La coopération agricole évolue pour répondre aux attentes des jeunes agriculteurs

Main avec grains de blé dans un silo
Les préoccupations de la jeune génération sont nombreuses en termes d'environnement, changement climatique, filières... (©Pretti, Adobe Stock)

Alors que renouveler les générations d’agriculteurs, d’adhérents et d’administrateurs est un enjeu pour les coopératives agricoles, face aux départs en retraite massif d’exploitants dans les années à venir, enjeu sur lequel travaille La Coopération Agricole depuis plusieurs années, plusieurs d’entre elles ont choisi ce thème pour les assemblées générales 2023. Après Agora dans l’Oise le 12 décembre, c’était au tour de Noriap à Amiens le 15 décembre.
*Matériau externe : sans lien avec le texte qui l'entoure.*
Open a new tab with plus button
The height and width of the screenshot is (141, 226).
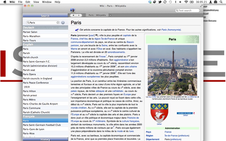(x=110, y=15)
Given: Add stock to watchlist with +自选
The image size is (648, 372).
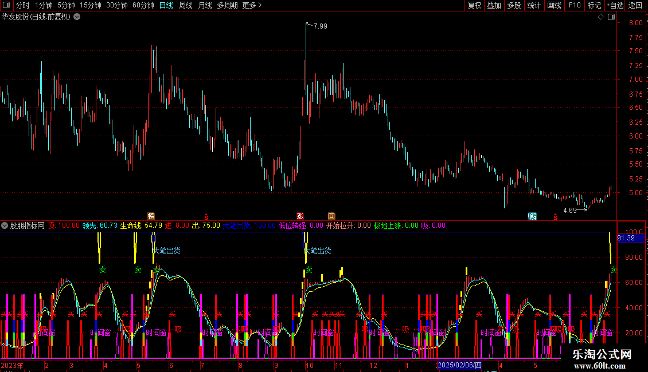Looking at the screenshot, I should coord(614,5).
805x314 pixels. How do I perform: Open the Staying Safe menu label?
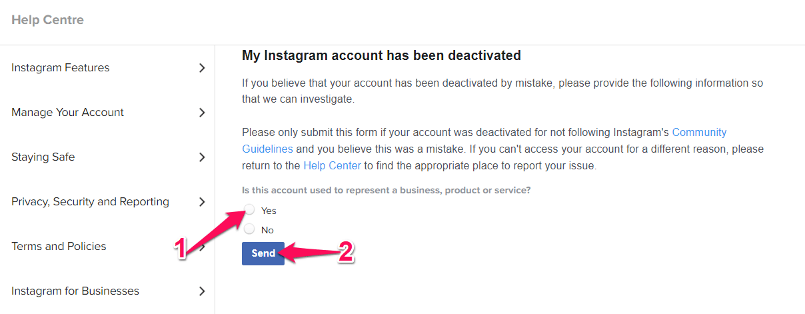click(x=43, y=157)
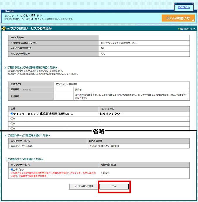The width and height of the screenshot is (198, 202).
Task: Click the ログアウト logout link
Action: pyautogui.click(x=184, y=7)
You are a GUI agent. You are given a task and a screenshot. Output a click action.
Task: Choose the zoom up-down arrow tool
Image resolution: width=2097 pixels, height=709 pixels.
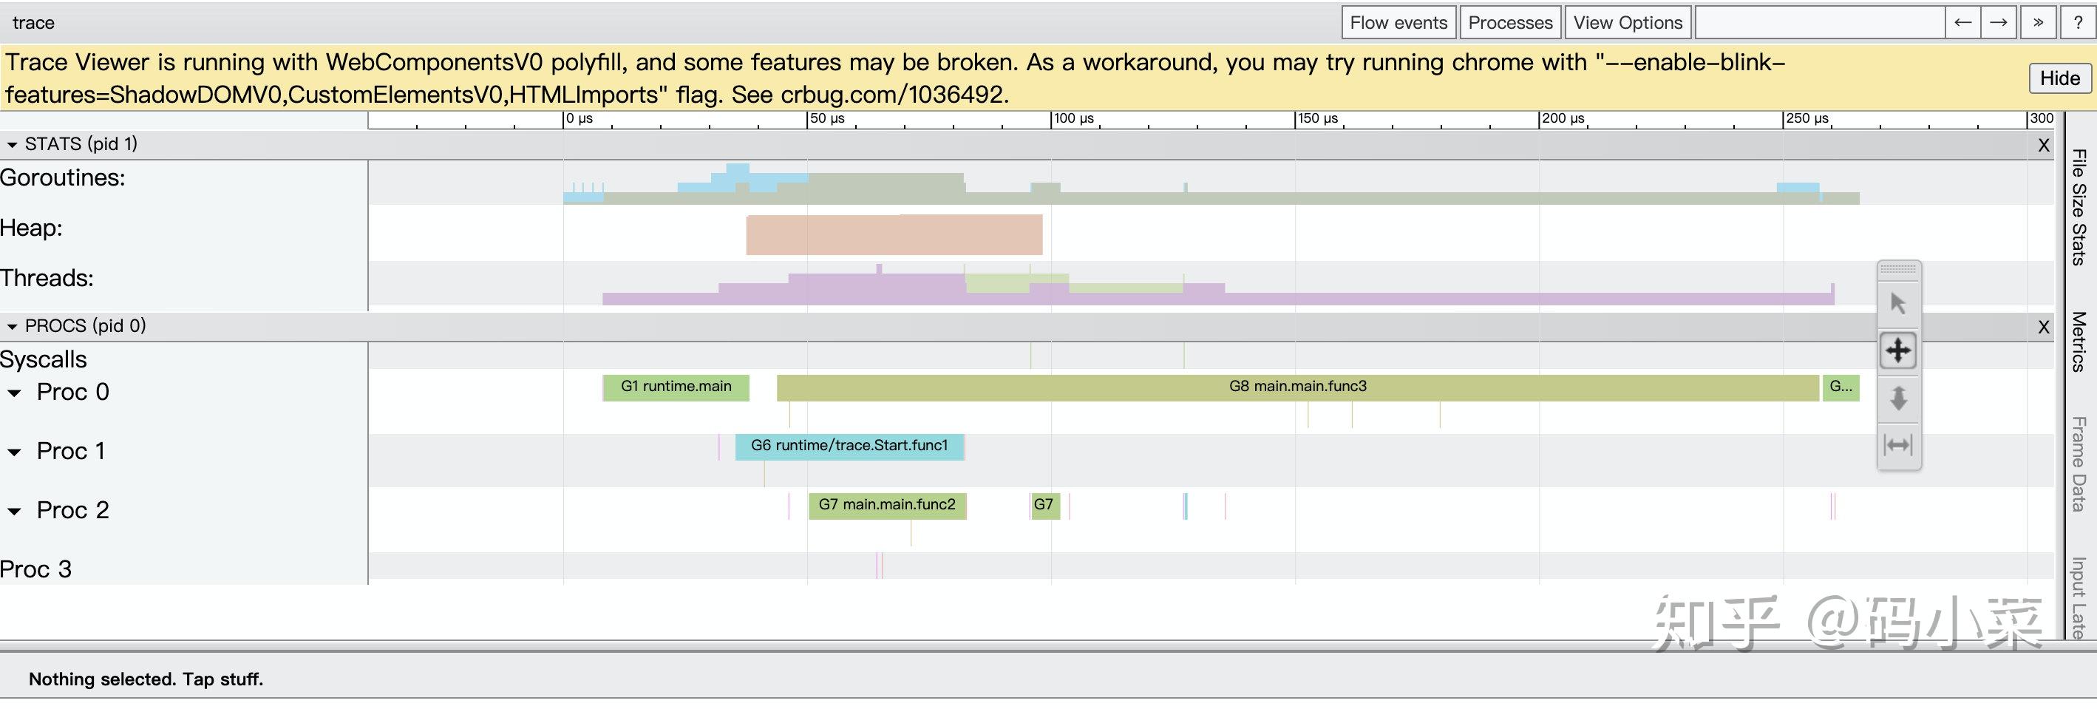click(1898, 398)
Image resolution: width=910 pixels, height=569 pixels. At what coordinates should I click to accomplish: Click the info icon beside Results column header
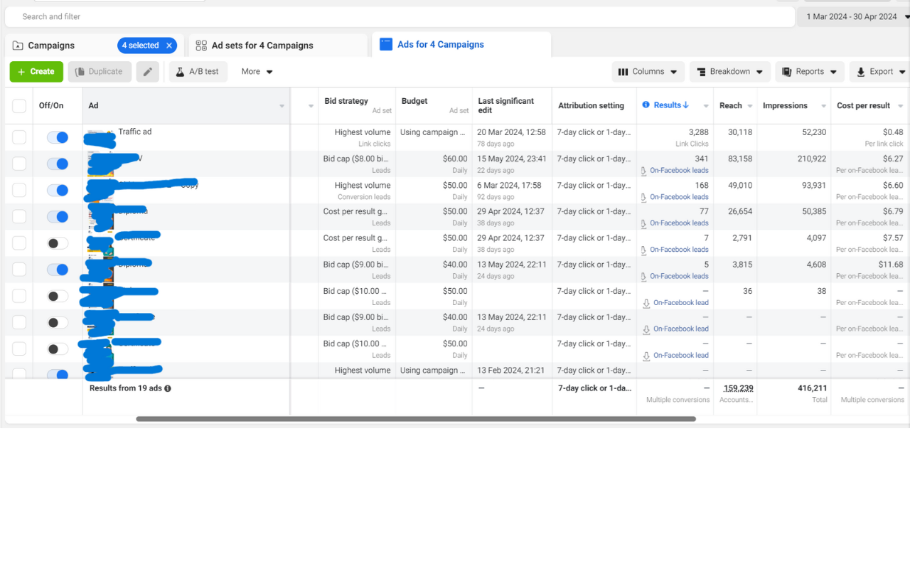tap(646, 105)
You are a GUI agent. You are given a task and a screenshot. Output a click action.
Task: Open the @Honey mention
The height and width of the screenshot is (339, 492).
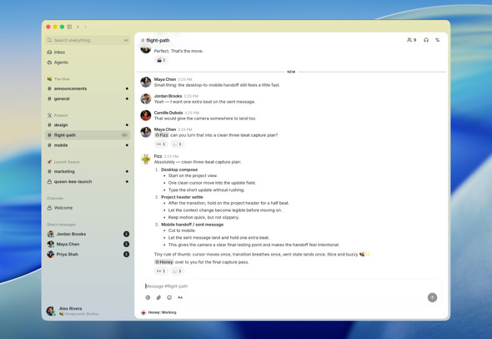163,261
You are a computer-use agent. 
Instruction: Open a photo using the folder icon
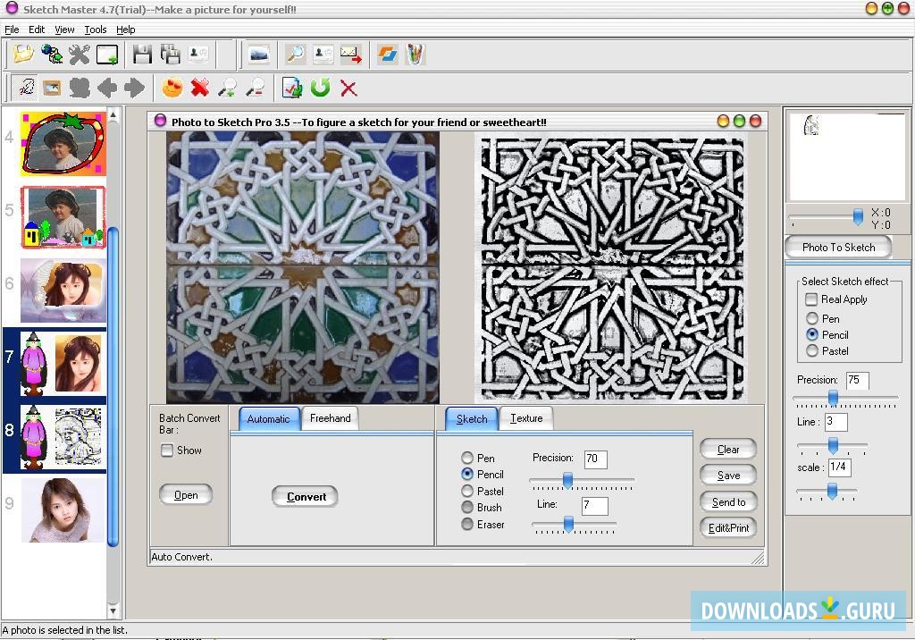pos(22,54)
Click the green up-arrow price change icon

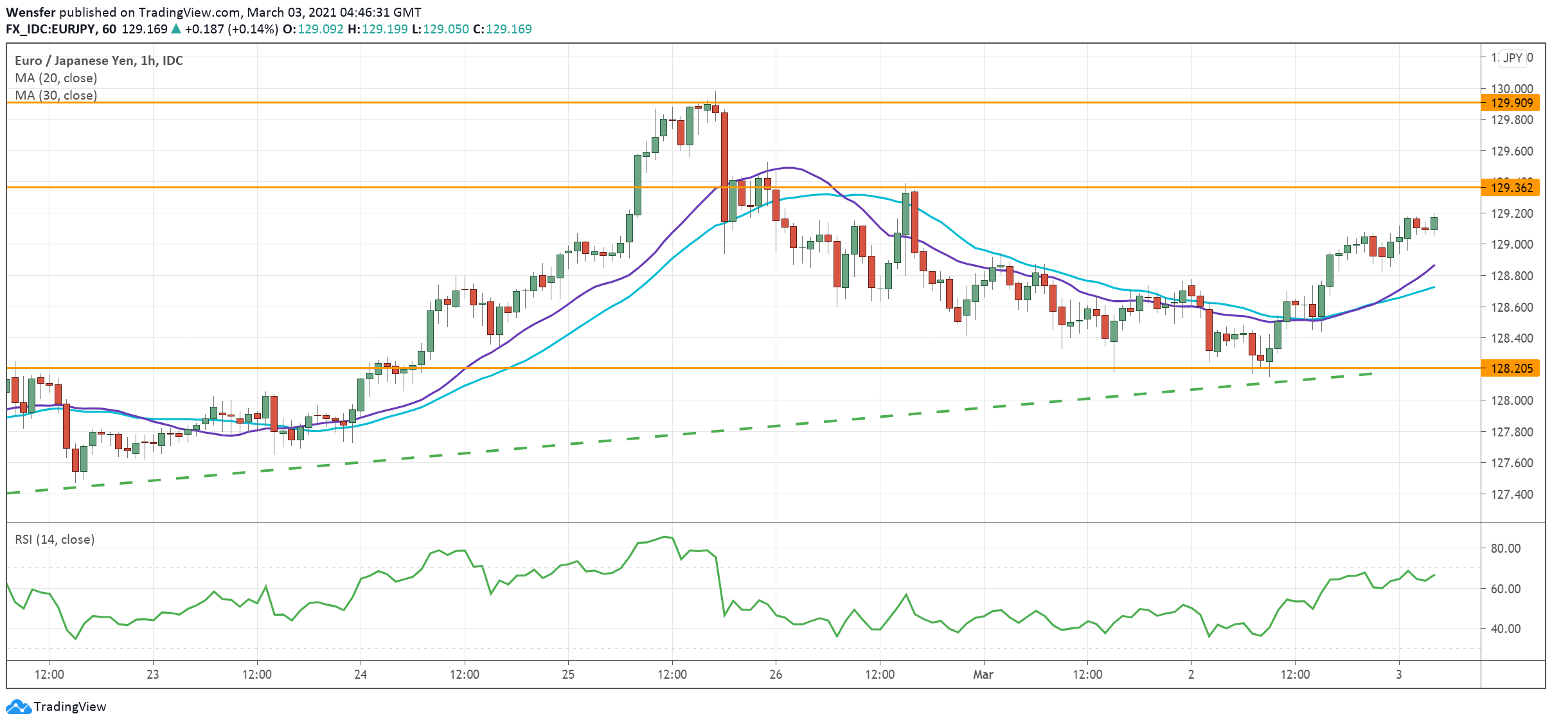click(x=176, y=29)
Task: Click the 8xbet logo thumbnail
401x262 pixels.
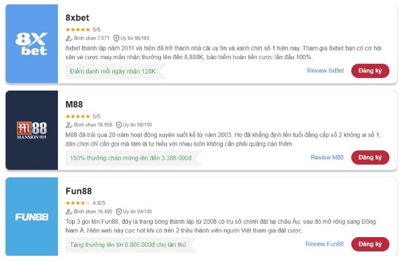Action: 32,43
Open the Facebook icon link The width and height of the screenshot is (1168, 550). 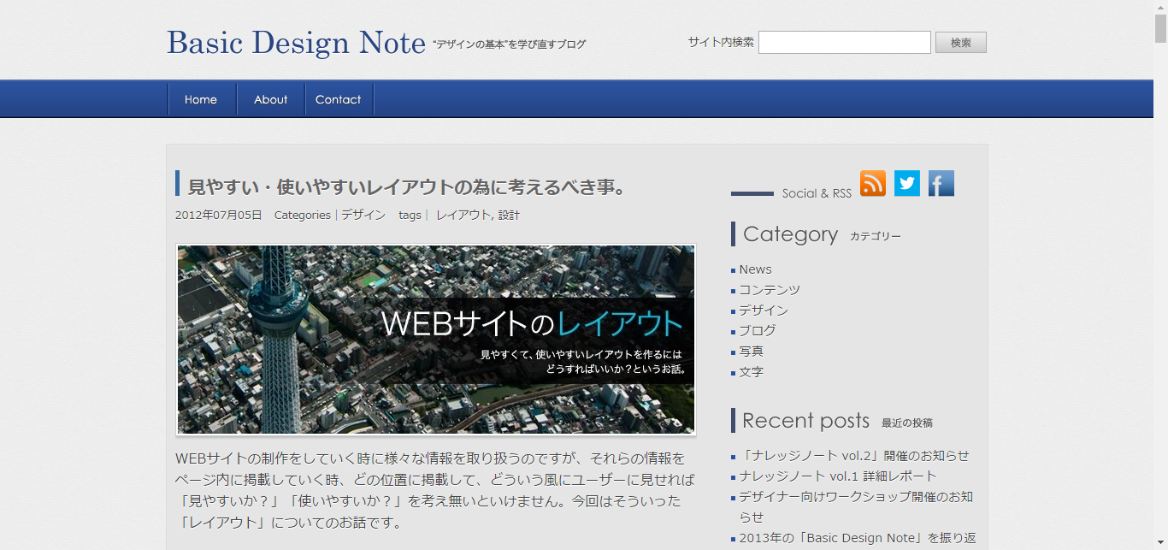point(941,183)
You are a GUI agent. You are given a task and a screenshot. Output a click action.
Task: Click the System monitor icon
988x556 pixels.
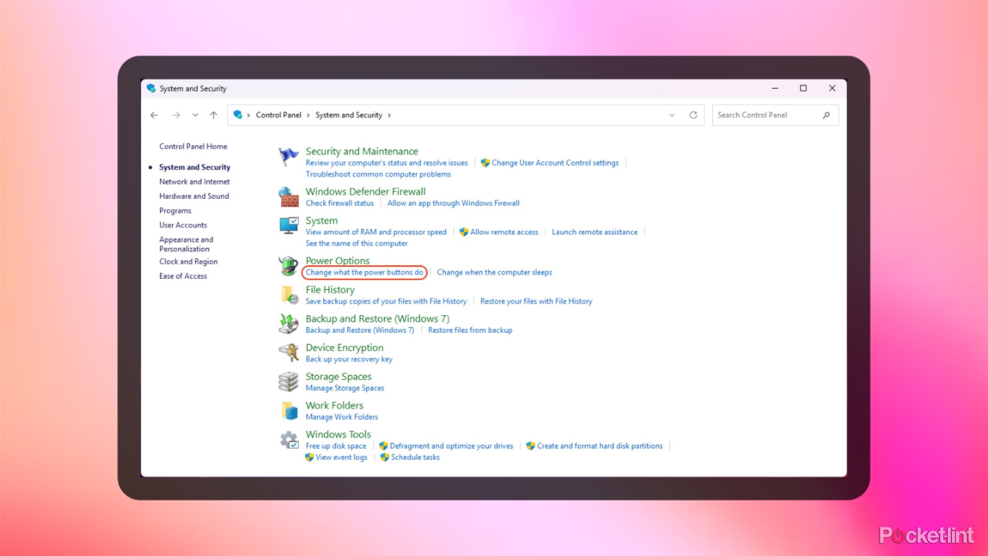(288, 225)
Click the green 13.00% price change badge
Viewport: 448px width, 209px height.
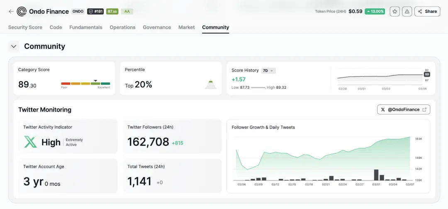[375, 12]
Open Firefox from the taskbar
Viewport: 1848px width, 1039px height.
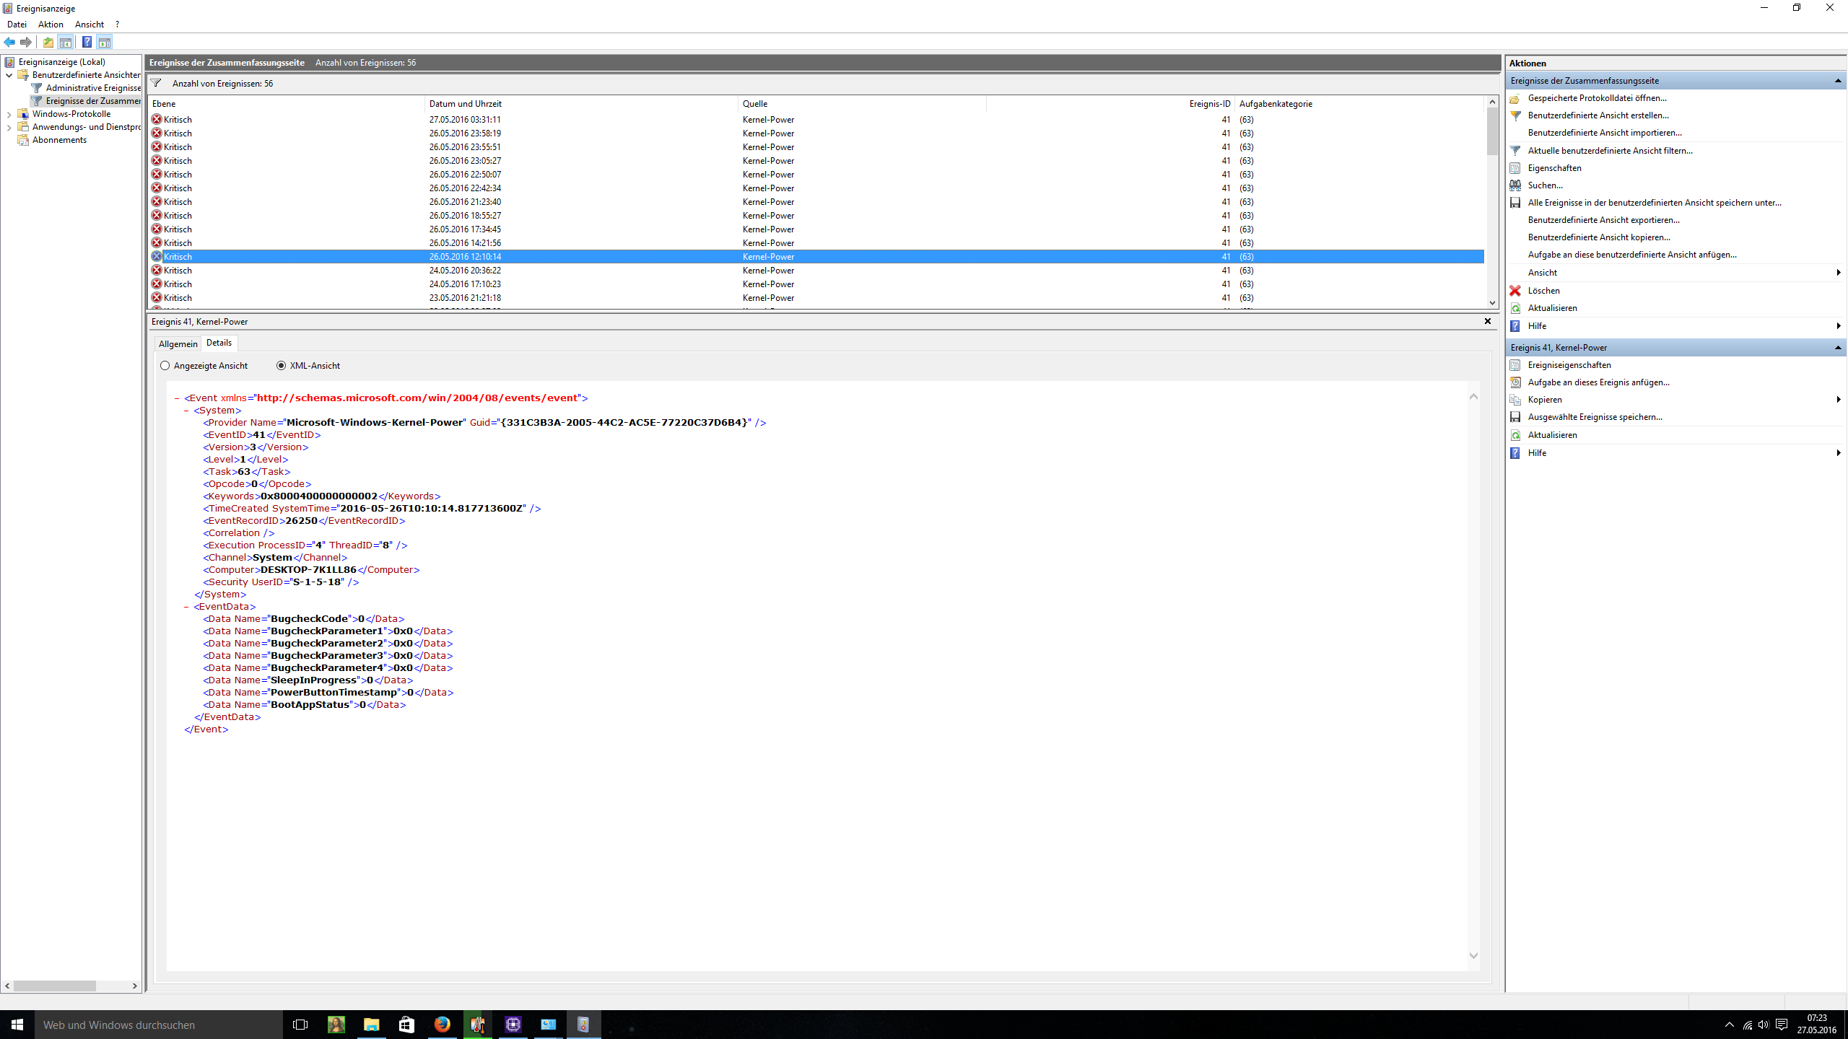coord(443,1024)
Pour en parler, des invités de divers horizons impliqués dans les coops : Dominique Chargé, président de LCA, David Saelens, président de Noriap, Frédéric Desfossez, vice-président, Adeline Hermant, membre du bureau, Quentin Thibault, jeune agriculteur près d’Ailly-sur-Somme et adhérent, Delphine Chamard, installée en Charente-Maritime depuis 2019, engagée dans le groupe coopératif Cavac et son collectif d’agricultrices Les Bottées, et l’agriyoutubeur Étienne Fourmont.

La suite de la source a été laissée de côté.